The vernalisation pathway (Figure 1.1) promotes flowering in plants that have been exposed to prolonged low temperatures. Winter annual accessions of Arabidopsis respond to vernalisation and contain the alleles of FLC and FRI, which play a central role in the vernalisation response (see also section 1.4.1; Lee et al., 1993; Clarke and Dean, 1994; Sheldon et al., 1999; Sheldon et al., 2000) . The correct function of these genes is normally lacking in early flowering accessions, many of which carry loss-of-function fri alleles; Ler also has a transposon inserted in the first intron of FLC (Gazzani et al., 2003).
The FRI gene
FRI is an upstream positive regulator of FLC. FRI does not repress flowering in the absence of FLC activity (Johanson et al., 2000; Michaels and Amasino, 2001) . FRI encodes an unknown protein, which is predicted to contain coiled-coil domains in two positions (Johanson et al., 2000).
The repressor of flowering FLC Protein
The MADS box protein FLC is a repressor of flowering (Michaels and Amasino, 1999; Sheldon et al., 1999) . The expression of FLC is high in winter-annual accessions or in autonomous pathway mutants and is mainly expressed in the vegetative apex and roots (Michaels and Amasino, 2000) . The expression levels of FLC remain high throughout vegetative growth, but are low during reproductive growth, this suggests that developmental processes may override the repression of flowering caused by FLC expression (Michaels and Amasino, 1999; Sheldon et al., 1999) . FLC expression is progressively reduced during vernalisation treatment and reaches trough levels after approximately six weeks vernalisation. Repression of FLC expression is maintained when vernalised plants are returned to warmer growth conditions (Michaels and Amasino, 2001) , but is reset through meiosis so that the progeny of vernalised plants again show high FLC expression.
Although FLC plays a central role in the vernalisation process, flc null mutants still respond to vernalisation (Michaels and Amasino, 2001; Reeves and Coupland, 2001) . This suggests that vernalisation can also promote flowering in an FLC independent manner.
Vernalization Pathway Mutants
Genes involved in the vernalization pathway were identified by screening for mutants that are late flowering even after a vernalization treatment.
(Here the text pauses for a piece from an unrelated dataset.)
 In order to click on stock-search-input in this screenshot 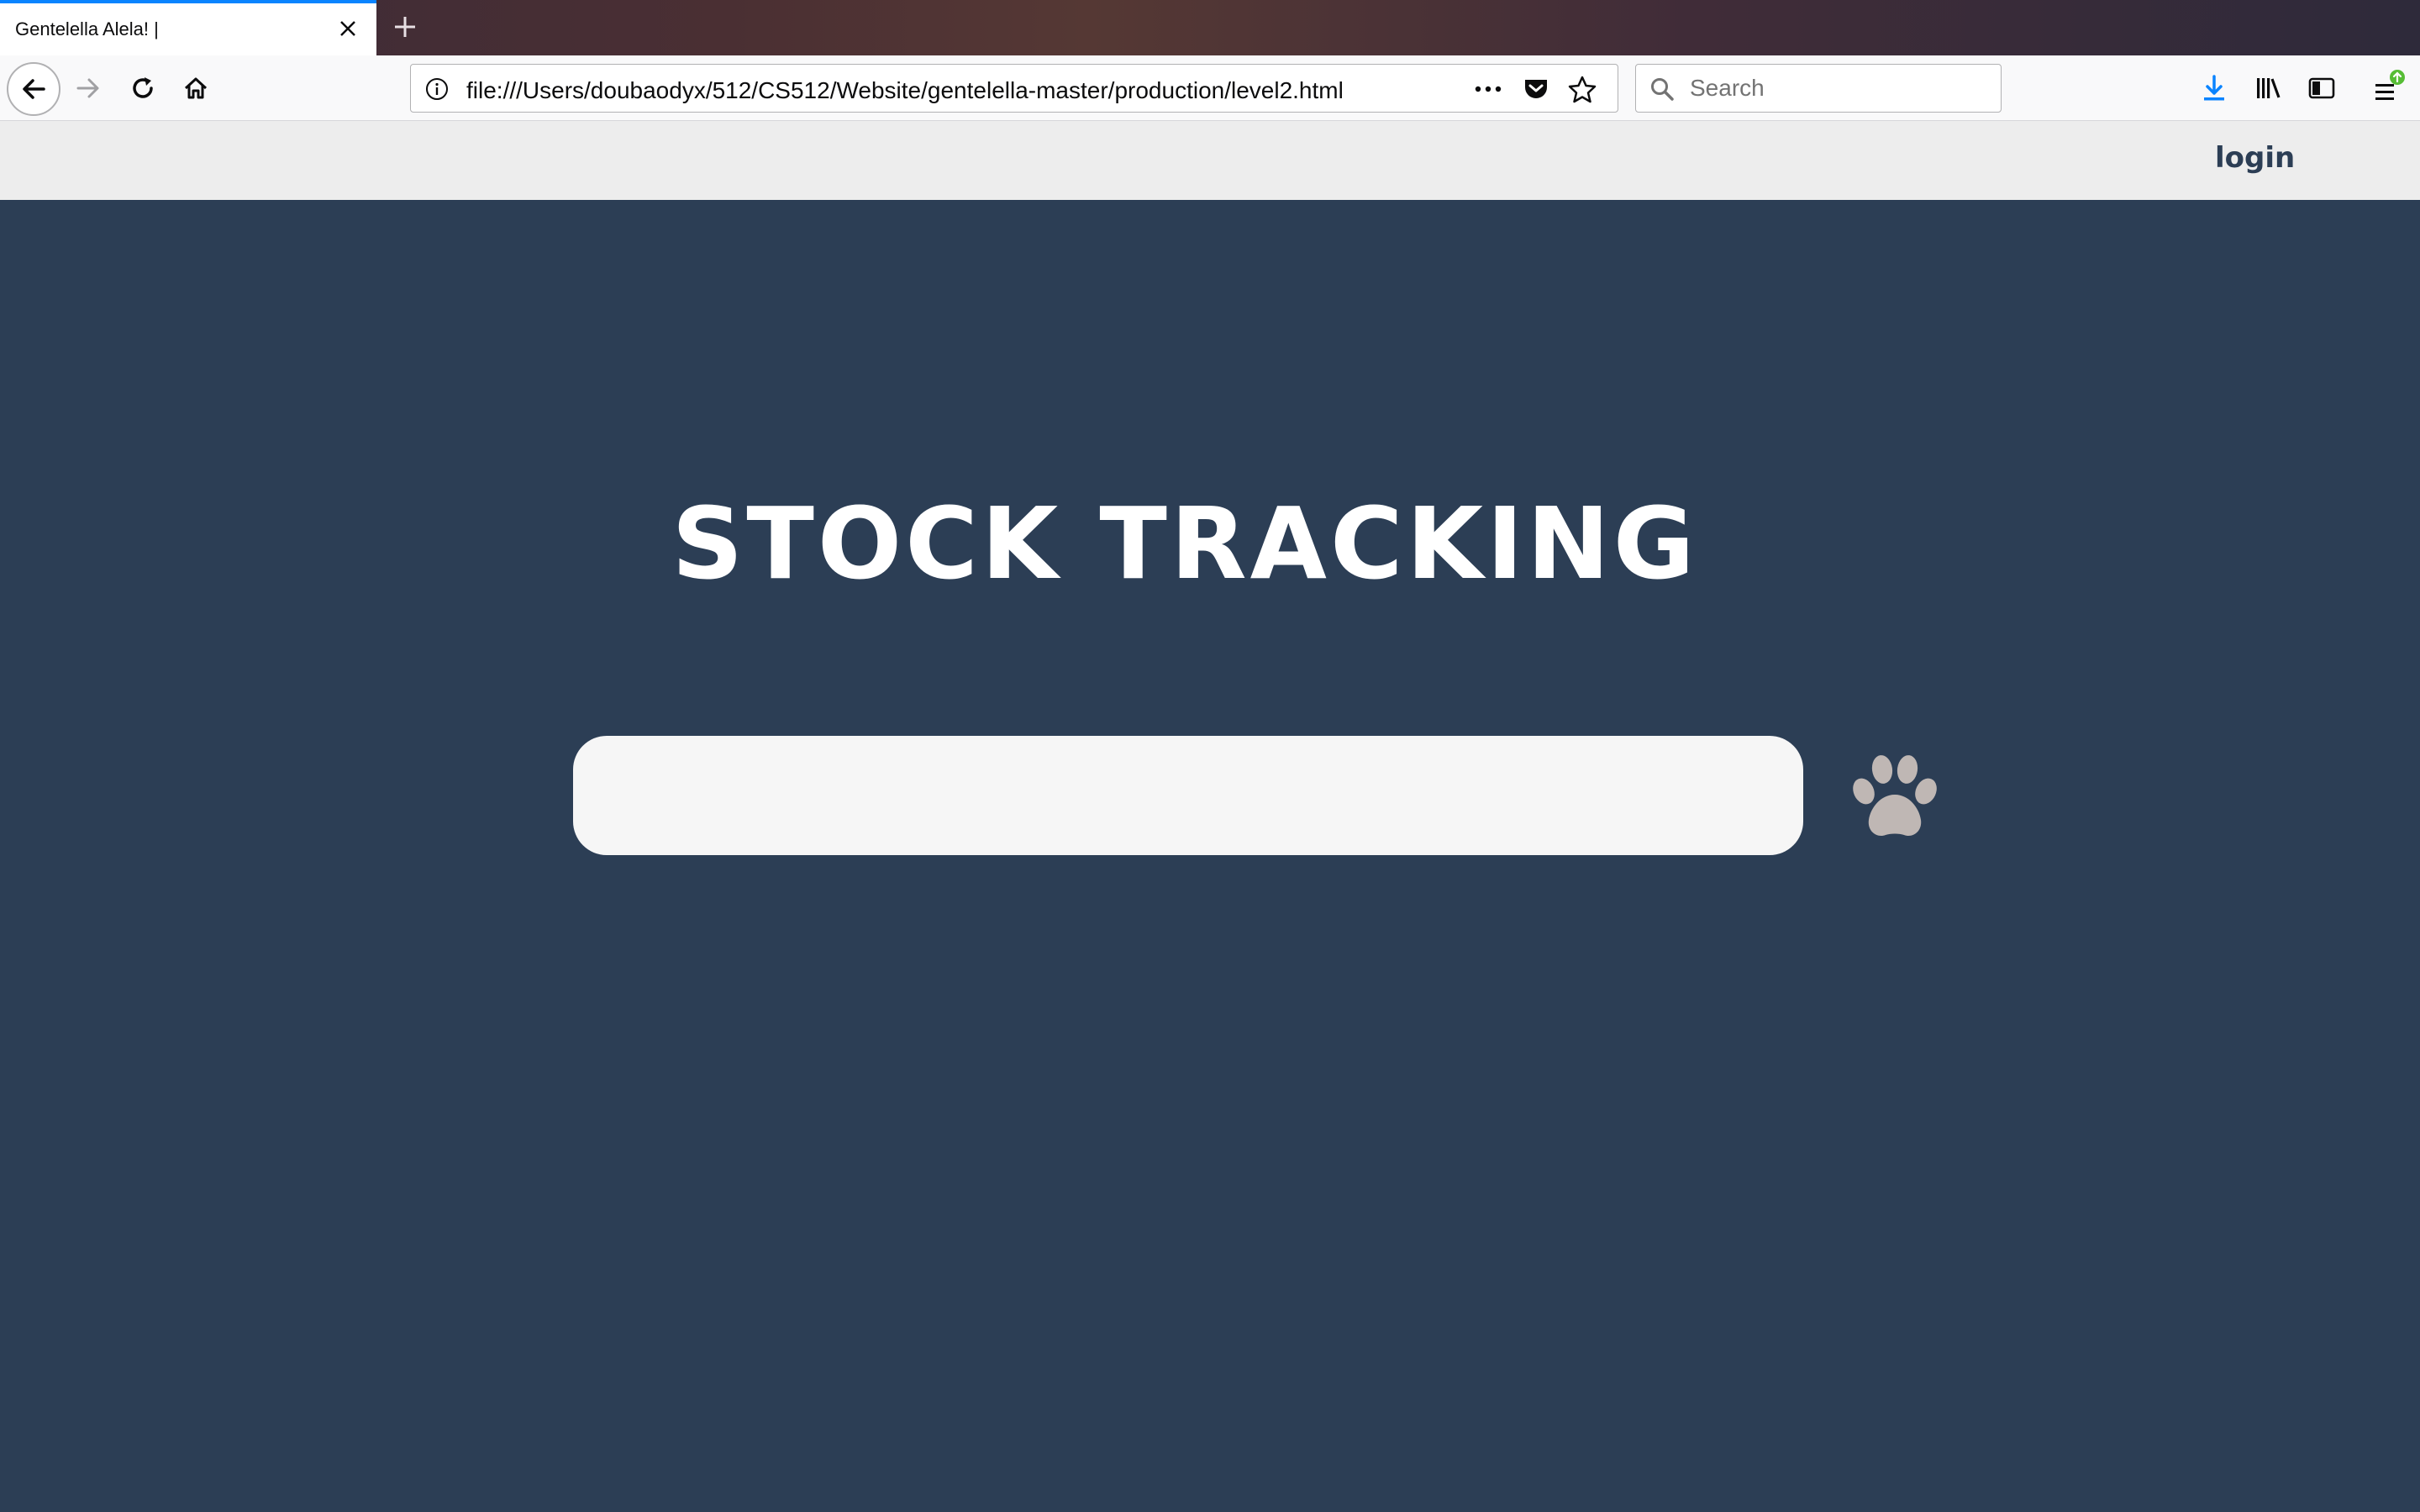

Mutants were identified on the basis that they did not respond to vernalization of the late flowering autonomous pathway mutant fca1, and two mutants were identified called vernalization 1 and vernalization 2 (vrn1; vrn2) (Chandler et al., 1996; Gendall et al., 2001; Levy et al., 2002). In vrn1 fca-1 or vrn2 fca-1 plants FLC expression is reduced by vernalization but is not maintained at low levels when plants are returned to a warm environment. Therefore vrn1 and vrn2 are involved in the maintenance but not in the initiation of FLC repression (Gendall et al., 2001; Levy et al., 2002) .
Both VRN genes have been cloned. VRN1 encodes a nuclear protein with B3 domains related to those in plant-specific transcription factors and able to bind DNA (Levy et al., 2002) . VRN2 encodes a nuclear-localised zinc-finger protein, which shows a similarity to Polycomb Group (PcG) proteins of plants and animals (Gendall et al., 2001) . In animals these proteins have been implicated in chromatin remodelling through histone modification (van Lohuizen, 1998; Birve et al., 2001) .
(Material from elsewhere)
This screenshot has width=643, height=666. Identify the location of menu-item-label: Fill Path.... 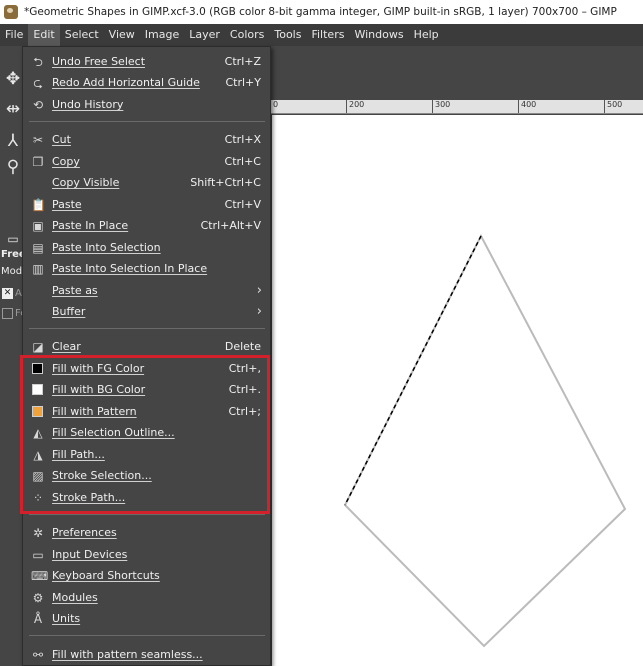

Consistent with this function for VRN genes, vernalisation treatments cause changes in histone methylation in discrete domains of the FLC gene, the changes seen in the H3 K9 domains of FLC do not occur in vrn mutants, whilst dimethylation of the H3 K27 domain is lost in vrn2 mutants; this is consistent with VRN1 functioning downstream of VRN2 (Bastow et al., 2004) .
Vernalization Insensitive Genes
The expression levels of VRN1 and VRN2 are not changed by vernalisation. However, a third gene involved in the repression of FLC by vernalisation is VERNALIZATION INSENSITIVE 3 (VIN3), which encodes a plant homeodomain (PHD) finger containing protein (Sung and Amasino, 2004b) . This group of proteins often play a role in chromatin remodelling complexes (Aasland et al., 1995) . In contrast to vrn1 and vrn2 mutants, in vin3 mutants repression of FLC does not occur. VIN3 is expressed in the shoot and root apical meristems, where cold temperatures are perceived. The expression of VIN3 increases during vernalization, and a subsequent reduction of FLC is observed. When plants are returned to warm conditions, there is a decrease in the expression of VIN3. VIN3 is therefore essential for the initial repression of FLC during the vernalization response.
The current model of vernalization proposes that VIN3 represses FLC expression by reducing acetylation of histones in domains of the FLC gene. Subsequent histone methylation by VRN1 and VRN2 then ensures that FLC expression remains in a stable and repressed state after the plants are returned to warm temperatures (Sung and Amasino, 2004a, b), and until the chromatin is reset during meiosis.